La creciente preocupación por la seguridad pública y los incidentes relacionados con ciertas razas han llevado a endurecer las leyes en torno a la cría, posesión y manejo de estos perros. Aunque las normativas varían entre países, el debate sobre tenencia responsable y educación sigue siendo central en esta discusión.
Cambios clave en distintos países

Irlanda
Desde febrero de 2025, la cría, venta, importación y realojo del bully XL estarán prohibidos, permitiendo su tenencia únicamente con un certificado de exención. Estas medidas buscan mitigar riesgos asociados a esta raza.
Reino Unido
Pionero en restricciones, el Reino Unido ampliará en 2025 las condiciones de su Ley de Perros Peligrosos, que ya incluye razas como el pitbull terrier, el tosa inu, el dogo argentino y el fila brasileiro.
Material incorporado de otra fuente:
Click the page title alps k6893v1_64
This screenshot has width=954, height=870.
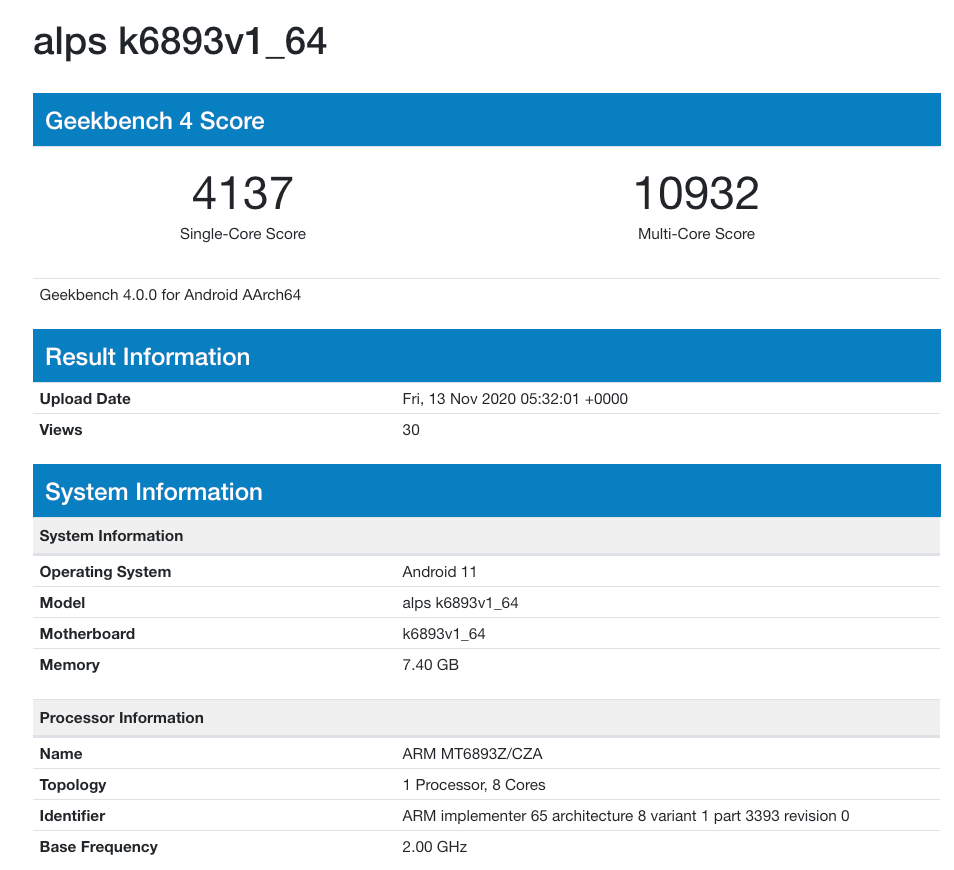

Ahora, los propietarios deberán obtener certificados adicionales para mantener ejemplares existentes.
Alemania
El país prohíbe la importación de razas como el american staffordshire terrier y el pitbull terrier, imponiendo fuertes sanciones por incumplimientos. Su estricta normativa refleja un enfoque preventivo frente a posibles riesgos.

Francia
Las regulaciones francesas limitan severamente la tenencia de razas como el mastín y el tosa japonés, imponiendo sanciones económicas y penales a quienes no cumplan las normas.
España
Aunque España no prohíbe razas específicas, exige requisitos estrictos para su tenencia, como licencias, seguros de responsabilidad civil y uso obligatorio de bozales. Razas como el pitbull terrier y el rottweiler están bajo esta categoría.
Australia
El enfoque australiano es radical: prohíbe por completo ciertas razas, incluyendo el dogo argentino y el american pitbull terrier, debido a su potencial para causar daños graves.

Colombia
Aunque no prohíbe razas específicas, la Ley 1801 de 2016 clasifica a ciertos perros como de “manejo especial”. Razas como el pitbull terrier y el rottweiler deben cumplir normas estrictas de manejo en espacios públicos.
El debate: ¿prohibición o educación?
Estas normativas han generado divisiones. Mientras algunos defienden las prohibiciones como necesarias para garantizar la seguridad pública, otros argumentan que el problema no está en las razas, sino en la falta de educación y manejo responsable.
Expertos en comportamiento canino insisten en que las leyes deberían enfocarse en la capacitación de propietarios y la promoción de la esterilización como alternativas más efectivas que las prohibiciones absolutas.
Un futuro de regulaciones más estrictas

El endurecimiento de estas normativas refleja una tendencia global hacia mayor control, pero también plantea preguntas sobre el equilibrio entre seguridad pública y derechos animales. En 2025, el manejo responsable y la educación seguirán siendo claves para enfrentar este desafío.